START MATERIAL SUPPLIED

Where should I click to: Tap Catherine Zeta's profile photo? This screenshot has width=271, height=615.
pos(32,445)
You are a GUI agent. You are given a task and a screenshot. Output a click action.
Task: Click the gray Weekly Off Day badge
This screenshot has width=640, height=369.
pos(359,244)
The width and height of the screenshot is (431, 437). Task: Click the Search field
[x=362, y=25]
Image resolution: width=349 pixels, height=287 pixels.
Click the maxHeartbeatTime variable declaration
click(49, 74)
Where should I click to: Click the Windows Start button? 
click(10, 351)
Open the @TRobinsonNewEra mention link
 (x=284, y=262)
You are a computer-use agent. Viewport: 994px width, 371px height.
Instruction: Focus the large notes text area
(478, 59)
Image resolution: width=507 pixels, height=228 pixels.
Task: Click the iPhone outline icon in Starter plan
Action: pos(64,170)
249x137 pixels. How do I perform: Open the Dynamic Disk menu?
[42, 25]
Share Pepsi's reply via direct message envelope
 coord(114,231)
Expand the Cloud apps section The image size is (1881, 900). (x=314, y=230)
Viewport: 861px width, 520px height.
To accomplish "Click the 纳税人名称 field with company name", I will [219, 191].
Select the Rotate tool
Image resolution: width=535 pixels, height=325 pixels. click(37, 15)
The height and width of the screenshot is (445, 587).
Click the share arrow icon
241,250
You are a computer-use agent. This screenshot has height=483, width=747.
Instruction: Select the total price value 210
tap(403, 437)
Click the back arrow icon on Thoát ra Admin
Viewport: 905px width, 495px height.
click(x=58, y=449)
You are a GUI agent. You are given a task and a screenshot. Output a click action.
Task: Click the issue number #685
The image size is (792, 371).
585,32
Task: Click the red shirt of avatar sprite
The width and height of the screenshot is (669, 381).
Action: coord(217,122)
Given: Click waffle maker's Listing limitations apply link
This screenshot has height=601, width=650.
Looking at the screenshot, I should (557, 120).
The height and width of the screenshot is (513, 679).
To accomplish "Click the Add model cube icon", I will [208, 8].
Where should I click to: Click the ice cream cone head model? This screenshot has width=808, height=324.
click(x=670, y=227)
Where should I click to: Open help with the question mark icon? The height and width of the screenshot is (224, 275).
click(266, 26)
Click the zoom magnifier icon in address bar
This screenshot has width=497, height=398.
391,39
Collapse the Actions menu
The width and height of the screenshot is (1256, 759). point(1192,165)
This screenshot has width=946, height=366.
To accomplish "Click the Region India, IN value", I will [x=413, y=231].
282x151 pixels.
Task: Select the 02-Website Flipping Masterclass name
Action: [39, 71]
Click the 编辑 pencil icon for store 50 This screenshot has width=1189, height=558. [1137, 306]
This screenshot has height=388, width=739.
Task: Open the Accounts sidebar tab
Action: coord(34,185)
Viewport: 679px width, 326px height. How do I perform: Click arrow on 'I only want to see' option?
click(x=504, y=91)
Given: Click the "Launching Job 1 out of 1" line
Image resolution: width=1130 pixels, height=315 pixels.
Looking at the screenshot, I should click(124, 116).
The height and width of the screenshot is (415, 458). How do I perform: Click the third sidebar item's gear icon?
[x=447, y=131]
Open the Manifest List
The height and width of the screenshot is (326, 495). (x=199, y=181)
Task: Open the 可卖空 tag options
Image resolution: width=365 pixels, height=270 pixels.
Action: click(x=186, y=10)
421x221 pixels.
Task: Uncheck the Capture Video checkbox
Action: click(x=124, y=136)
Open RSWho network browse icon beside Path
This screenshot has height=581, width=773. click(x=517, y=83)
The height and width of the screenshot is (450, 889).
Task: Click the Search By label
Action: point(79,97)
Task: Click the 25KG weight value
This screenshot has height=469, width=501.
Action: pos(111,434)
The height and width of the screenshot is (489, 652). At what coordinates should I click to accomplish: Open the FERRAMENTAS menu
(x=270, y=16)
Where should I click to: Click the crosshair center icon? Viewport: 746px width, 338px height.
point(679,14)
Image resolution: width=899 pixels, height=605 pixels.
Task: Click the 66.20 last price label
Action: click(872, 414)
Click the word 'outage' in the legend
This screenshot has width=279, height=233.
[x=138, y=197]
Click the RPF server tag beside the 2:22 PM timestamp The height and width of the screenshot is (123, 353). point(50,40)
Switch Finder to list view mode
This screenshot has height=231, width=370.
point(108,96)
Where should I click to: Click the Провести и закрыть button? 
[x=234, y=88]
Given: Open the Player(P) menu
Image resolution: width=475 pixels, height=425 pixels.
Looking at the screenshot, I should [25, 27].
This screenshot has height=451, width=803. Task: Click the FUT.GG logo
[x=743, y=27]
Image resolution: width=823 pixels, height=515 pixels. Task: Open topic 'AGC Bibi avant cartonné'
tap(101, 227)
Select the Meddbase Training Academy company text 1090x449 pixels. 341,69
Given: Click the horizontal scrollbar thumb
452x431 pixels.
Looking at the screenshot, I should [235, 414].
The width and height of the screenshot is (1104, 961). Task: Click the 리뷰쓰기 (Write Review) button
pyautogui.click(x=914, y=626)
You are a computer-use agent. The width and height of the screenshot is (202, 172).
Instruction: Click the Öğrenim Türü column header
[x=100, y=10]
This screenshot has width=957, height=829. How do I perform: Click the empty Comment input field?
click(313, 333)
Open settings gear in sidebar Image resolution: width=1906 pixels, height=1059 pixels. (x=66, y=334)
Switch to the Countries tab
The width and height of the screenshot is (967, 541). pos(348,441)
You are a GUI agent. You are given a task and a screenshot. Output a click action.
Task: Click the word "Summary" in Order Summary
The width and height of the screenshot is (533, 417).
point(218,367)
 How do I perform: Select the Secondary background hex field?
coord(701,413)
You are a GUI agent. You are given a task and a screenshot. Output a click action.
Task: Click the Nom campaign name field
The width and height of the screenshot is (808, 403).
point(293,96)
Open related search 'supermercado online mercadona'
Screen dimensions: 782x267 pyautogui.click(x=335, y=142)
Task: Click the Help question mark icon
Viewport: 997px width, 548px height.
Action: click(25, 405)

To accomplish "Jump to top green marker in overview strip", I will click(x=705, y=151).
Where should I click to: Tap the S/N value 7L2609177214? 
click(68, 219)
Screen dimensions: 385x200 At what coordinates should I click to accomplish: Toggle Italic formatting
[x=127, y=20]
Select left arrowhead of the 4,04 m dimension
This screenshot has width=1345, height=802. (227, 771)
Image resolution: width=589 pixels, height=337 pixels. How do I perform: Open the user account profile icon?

END MATERIAL SUPPLIED

Transcribe all the entries exactly, as they stand.

Where should I click to: Tap Catherine Zeta's profile photo? This screenshot has width=271, height=615.
pos(32,445)
You are a GUI agent. You are given a task and a screenshot. Output a click action.
Task: Click the gray Weekly Off Day badge
This screenshot has width=640, height=369.
pos(359,244)
The width and height of the screenshot is (431, 437). Task: Click the Search field
[x=362, y=25]
Image resolution: width=349 pixels, height=287 pixels.
Click the maxHeartbeatTime variable declaration
click(49, 74)
Where should I click to: Click the Windows Start button? 
click(10, 351)
Open the @TRobinsonNewEra mention link
 (x=284, y=262)
You are a computer-use agent. Viewport: 994px width, 371px height.
Instruction: Focus the large notes text area
(478, 59)
Image resolution: width=507 pixels, height=228 pixels.
Task: Click the iPhone outline icon in Starter plan
Action: pos(64,170)
249x137 pixels. How do I perform: Open the Dynamic Disk menu?
[42, 25]
Share Pepsi's reply via direct message envelope
 coord(114,231)
Expand the Cloud apps section The image size is (1881, 900). (x=314, y=230)
Viewport: 861px width, 520px height.
To accomplish "Click the 纳税人名称 field with company name", I will [219, 191].
Select the Rotate tool
Image resolution: width=535 pixels, height=325 pixels. click(37, 15)
The height and width of the screenshot is (445, 587).
Click the share arrow icon
241,250
You are a computer-use agent. This screenshot has height=483, width=747.
Instruction: Select the total price value 210
tap(403, 437)
Click the back arrow icon on Thoát ra Admin
Viewport: 905px width, 495px height.
click(x=58, y=449)
You are a GUI agent. You are given a task and a screenshot. Output a click action.
Task: Click the issue number #685
The image size is (792, 371).
585,32
Task: Click the red shirt of avatar sprite
The width and height of the screenshot is (669, 381).
Action: coord(217,122)
Given: Click waffle maker's Listing limitations apply link
This screenshot has height=601, width=650.
Looking at the screenshot, I should (557, 120).
The height and width of the screenshot is (513, 679).
To accomplish "Click the Add model cube icon", I will [208, 8].
Where should I click to: Click the ice cream cone head model? This screenshot has width=808, height=324.
click(x=670, y=227)
Where should I click to: Open help with the question mark icon? The height and width of the screenshot is (224, 275).
click(266, 26)
Click the zoom magnifier icon in address bar
This screenshot has width=497, height=398.
391,39
Collapse the Actions menu
The width and height of the screenshot is (1256, 759). point(1192,165)
This screenshot has width=946, height=366.
To accomplish "Click the Region India, IN value", I will [x=413, y=231].
282x151 pixels.
Task: Select the 02-Website Flipping Masterclass name
Action: [39, 71]
Click the 编辑 pencil icon for store 50 This screenshot has width=1189, height=558. [1137, 306]
This screenshot has height=388, width=739.
Task: Open the Accounts sidebar tab
Action: coord(34,185)
Viewport: 679px width, 326px height. How do I perform: Click arrow on 'I only want to see' option?
click(x=504, y=91)
Given: Click the "Launching Job 1 out of 1" line
Image resolution: width=1130 pixels, height=315 pixels.
Looking at the screenshot, I should click(124, 116).
The height and width of the screenshot is (415, 458). How do I perform: Click the third sidebar item's gear icon?
[x=447, y=131]
Open the Manifest List
The height and width of the screenshot is (326, 495). (x=199, y=181)
Task: Open the 可卖空 tag options
Image resolution: width=365 pixels, height=270 pixels.
Action: click(x=186, y=10)
421x221 pixels.
Task: Uncheck the Capture Video checkbox
Action: click(x=124, y=136)
Open RSWho network browse icon beside Path
This screenshot has height=581, width=773. click(x=517, y=83)
The height and width of the screenshot is (450, 889).
Task: Click the Search By label
Action: point(79,97)
Task: Click the 25KG weight value
This screenshot has height=469, width=501.
Action: pos(111,434)
The height and width of the screenshot is (489, 652). At what coordinates should I click to accomplish: Open the FERRAMENTAS menu
(x=270, y=16)
Where should I click to: Click the crosshair center icon? Viewport: 746px width, 338px height.
point(679,14)
Image resolution: width=899 pixels, height=605 pixels.
Task: Click the 66.20 last price label
Action: click(872, 414)
Click the word 'outage' in the legend
This screenshot has width=279, height=233.
[x=138, y=197]
Click the RPF server tag beside the 2:22 PM timestamp The height and width of the screenshot is (123, 353). point(50,40)
Switch Finder to list view mode
This screenshot has height=231, width=370.
point(108,96)
Where should I click to: Click the Провести и закрыть button? 
[x=234, y=88]
Given: Open the Player(P) menu
Image resolution: width=475 pixels, height=425 pixels.
Looking at the screenshot, I should [25, 27].
This screenshot has height=451, width=803. Task: Click the FUT.GG logo
[x=743, y=27]
Image resolution: width=823 pixels, height=515 pixels. Task: Open topic 'AGC Bibi avant cartonné'
tap(101, 227)
Select the Meddbase Training Academy company text 1090x449 pixels. 341,69
Given: Click the horizontal scrollbar thumb
452x431 pixels.
Looking at the screenshot, I should [235, 414].
The width and height of the screenshot is (1104, 961). Task: Click the 리뷰쓰기 (Write Review) button
pyautogui.click(x=914, y=626)
You are a computer-use agent. The width and height of the screenshot is (202, 172).
Instruction: Click the Öğrenim Türü column header
[x=100, y=10]
This screenshot has width=957, height=829. How do I perform: Click the empty Comment input field?
click(313, 333)
Open settings gear in sidebar Image resolution: width=1906 pixels, height=1059 pixels. (x=66, y=334)
Switch to the Countries tab
The width and height of the screenshot is (967, 541). pos(348,441)
You are a GUI agent. You are given a task and a screenshot. Output a click action.
Task: Click the word "Summary" in Order Summary
The width and height of the screenshot is (533, 417).
point(218,367)
 How do I perform: Select the Secondary background hex field?
coord(701,413)
You are a GUI agent. You are given a task and a screenshot. Output a click action.
Task: Click the Nom campaign name field
The width and height of the screenshot is (808, 403).
point(293,96)
Open related search 'supermercado online mercadona'
Screen dimensions: 782x267 pyautogui.click(x=335, y=142)
Task: Click the Help question mark icon
Viewport: 997px width, 548px height.
Action: click(25, 405)

To accomplish "Jump to top green marker in overview strip", I will click(x=705, y=151).
Where should I click to: Tap the S/N value 7L2609177214? 
click(68, 219)
Screen dimensions: 385x200 At what coordinates should I click to accomplish: Toggle Italic formatting
[x=127, y=20]
Select left arrowhead of the 4,04 m dimension
This screenshot has width=1345, height=802. (227, 771)
Image resolution: width=589 pixels, height=337 pixels. How do I perform: Open the user account profile icon?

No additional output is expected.